Seasonal energy cycle of wind-driven ocean circulation with particular emphasis on the role of bottom topography

Abstract

We investigate how the bottom slope affects the time-dependent global energy balance of a two-layer subtropical gyre driven by seasonal winds in order to reformulate the concept joint effect of baroclinicity and bottom relief (JEBAR) based on energetics rather than vorticity dynamics. It is shown that the role of JEBAR in this situation is to transfer energy between the barotropic and baroclinic fields. Since a deep current tends to flow in meridional directions along a meridional ridge, the geostrophically balanced pressure-gradient forces can perform work on the zonal barotropic flow over the ridge. The direction of the deep motion, and hence the sign of the work is reversed seasonally because the pressure field in the lower layer exhibits an anticyclonic tendency in winter and a cyclonic tendency in summer.
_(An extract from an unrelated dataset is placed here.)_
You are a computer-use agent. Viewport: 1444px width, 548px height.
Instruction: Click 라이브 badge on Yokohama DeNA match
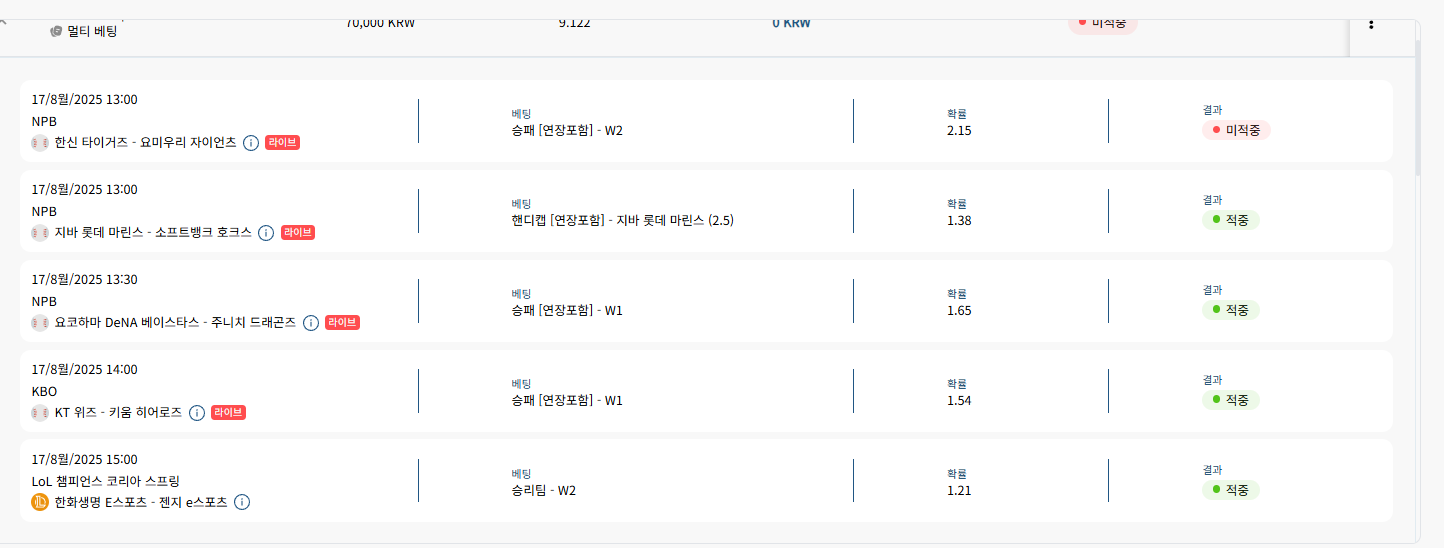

The topographic beta effect strengthens the work on the northwest and southeast sides of the ridge, so that the net contribution from the ridge region is negative in winter and positive in summer. On the other hand, this work must be canceled by enhancing the energy conversion to satisfy the energy equation. As a result, the ridge not only accelerates but also seasonally reverses the sign of the rate of energy conversion. With some modification, a meridional trench and a western continental slope turn out to have qualitatively the same effect on the seasonal transport variation. Therefore, the annual range in the barotropic transport of the gyre is, to varying degrees, reduced irrespective of the details of the large-scale bottom topography.